**Exercices:**
1. D'après le texte proposé, où les contrebasses de l'orchestre sont-elles placées ?
2. Résumez le texte proposé en deux phrases.
3. Expliquez, en vous appuyant sur le texte proposé, pourquoi donner un tel degré d'évidence à la Troisième Symphonie est une réussite remarquable.

**Texte proposé:**
À l’entracte, après une Troisième Symphonie de rêve, équilibrée comme jamais, presque sereine dans sa conduite en toute lisibilité polyphonique et pourtant d’une magnifique énergie sans brutalité, on se mord les doigts d’avoir boudé si longtemps une phalange qui a atteint son niveau de croisière, débarrassée des scories qui encombraient nos souvenirs, grâce au véritable travail de fond opéré par le très tenace Iván Fischer.
Car imprimer à la Troisième, la plus difficile, délicate et mystérieuse des symphonies de Brahms, un tel degré d’évidence n’est pas donné à n’importe qui. Avec une transparence de chaque instant malgré un effectif cossu, dans une disposition acoustiquement pertinente, contrebasses derrière les bois, violons en antiphonie, trompettes et trombones isolés derrière les seconds violons et altos, l’OFB expose un son fin et tendu, jamais opaque, attaques franches et articulation constamment soutenue, cantonnement à un niveau sonore décent, aux antipodes du matraquage de Christoph Eschenbach à la tête des Wiener récemment au TCE.
Le son n’est ici jamais une fin en soi, toujours au service d’une expression naturelle, non contrainte, pleine de vie et d’une magnifique respiration, dans des tempi alertes quoique jamais pressés, portant une exécution où seul le Finale se voit un rien poussé dans ses retranchements. Il est jusqu’aux sommets expressifs de l’Andante, qui ne traîne à aucun moment, de bénéficier, dans l’ultime épanchement des premiers violons, d’un art idéal du démanché proche du glissando, permettant un legato royal.

**Extrait des données:**

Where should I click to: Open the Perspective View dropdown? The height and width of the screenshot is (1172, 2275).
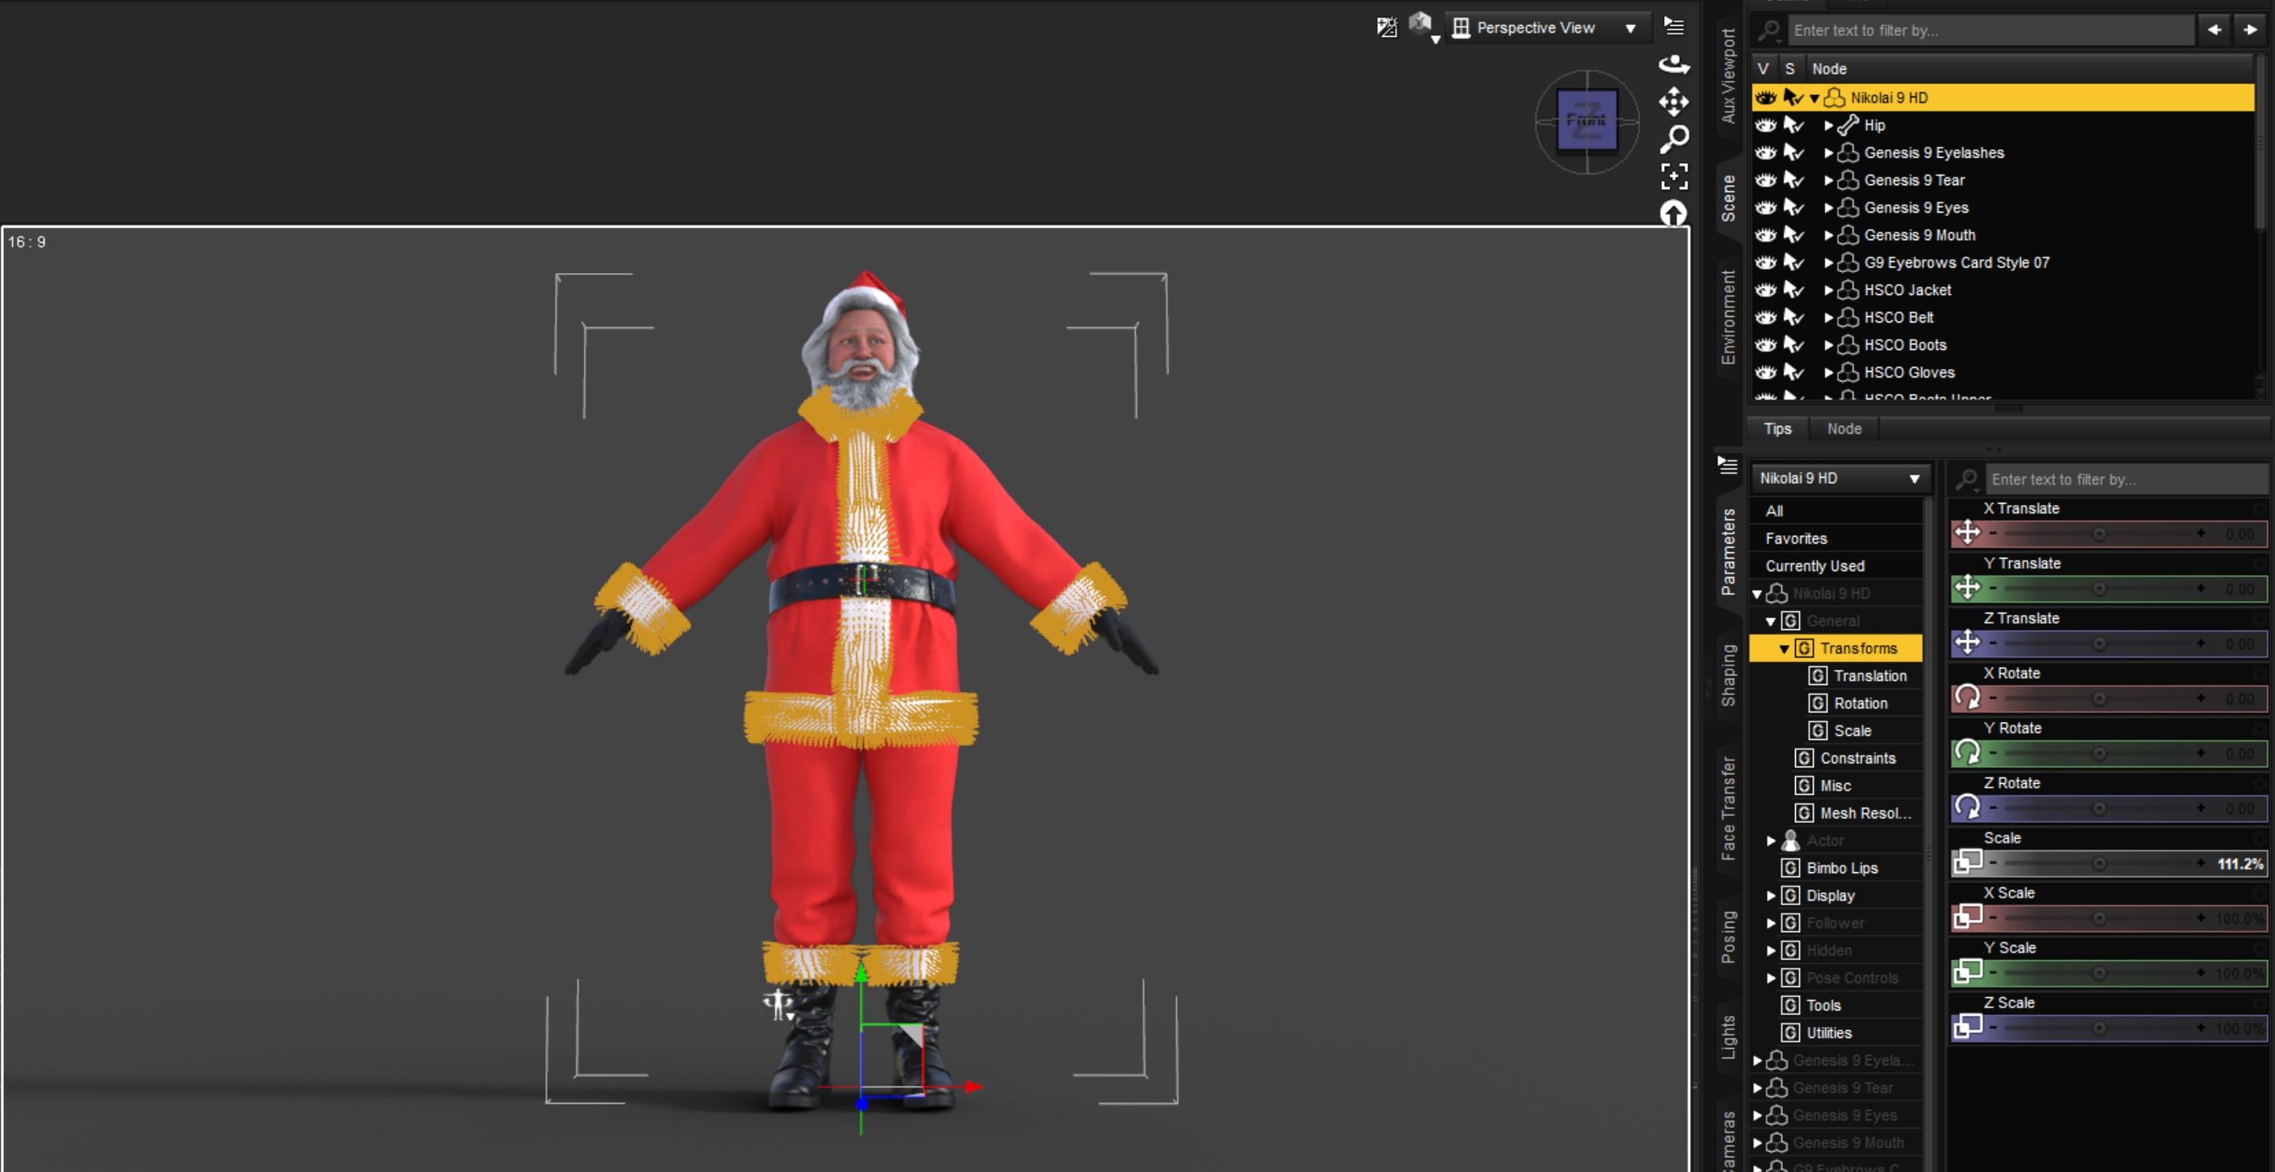(1546, 27)
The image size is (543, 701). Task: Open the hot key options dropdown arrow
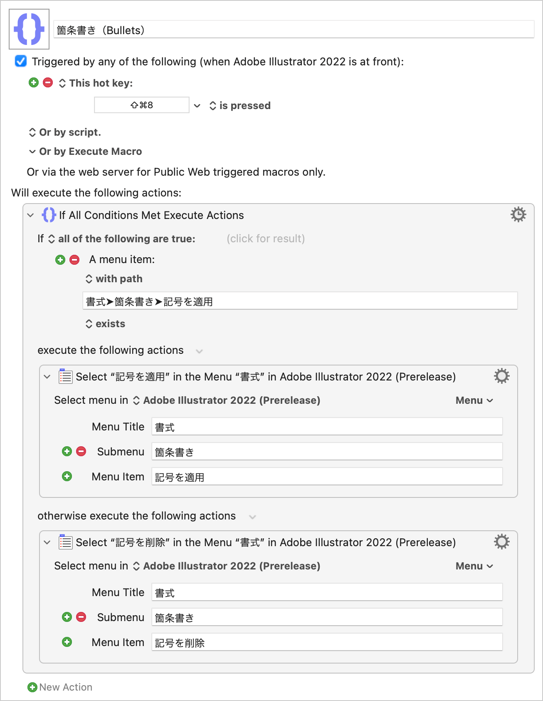coord(197,106)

**Corrigé:**
1. Derrière les bois.

2. Après une Troisième Symphonie de Brahms équilibrée et d'une belle énergie sans brutalité, on regrette d'avoir si longtemps boudé l'OFB, dont le niveau actuel doit beaucoup au travail de fond d'Iván Fischer. L'orchestre y fait entendre un son fin, transparent et mesuré, toujours au service d'une expression naturelle, dans des tempi alertes mais jamais pressés.

3. La Troisième est présentée comme la plus difficile, délicate et mystérieuse des symphonies de Brahms. Lui imprimer un tel degré d'évidence n'est donc pas donné à n'importe qui.